What is needed: Retype the lines starting with the one containing "You are a computer-use" and going on through the one containing "coord(325,340)", and give only those lines.

Data to process:
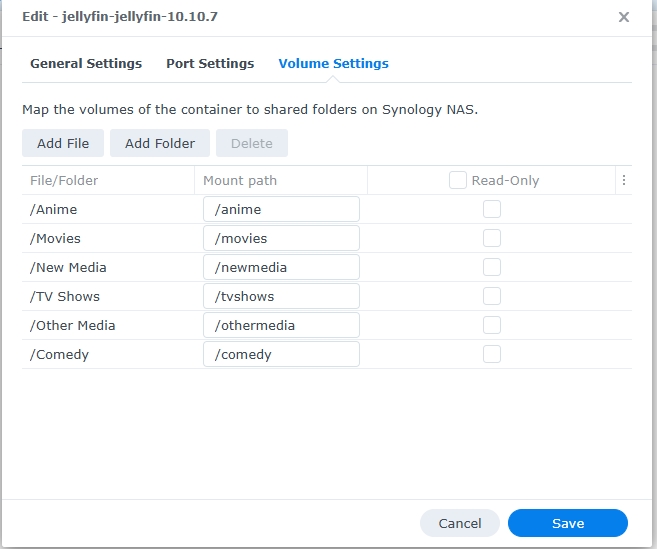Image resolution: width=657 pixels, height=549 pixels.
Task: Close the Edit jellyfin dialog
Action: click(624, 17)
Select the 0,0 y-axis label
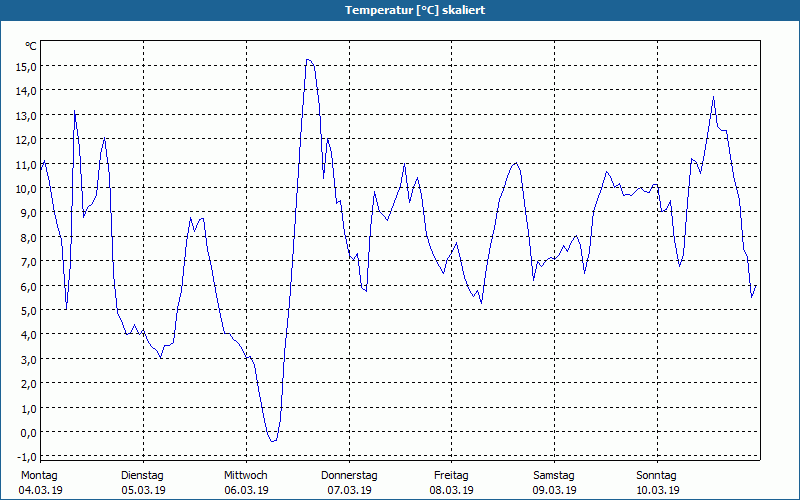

--

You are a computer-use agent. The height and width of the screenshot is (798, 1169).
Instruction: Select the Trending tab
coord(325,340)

Answer for the task:
You are a computer-use agent. The height and width of the screenshot is (798, 1169).
Instruction: Select the Trending tab
coord(325,340)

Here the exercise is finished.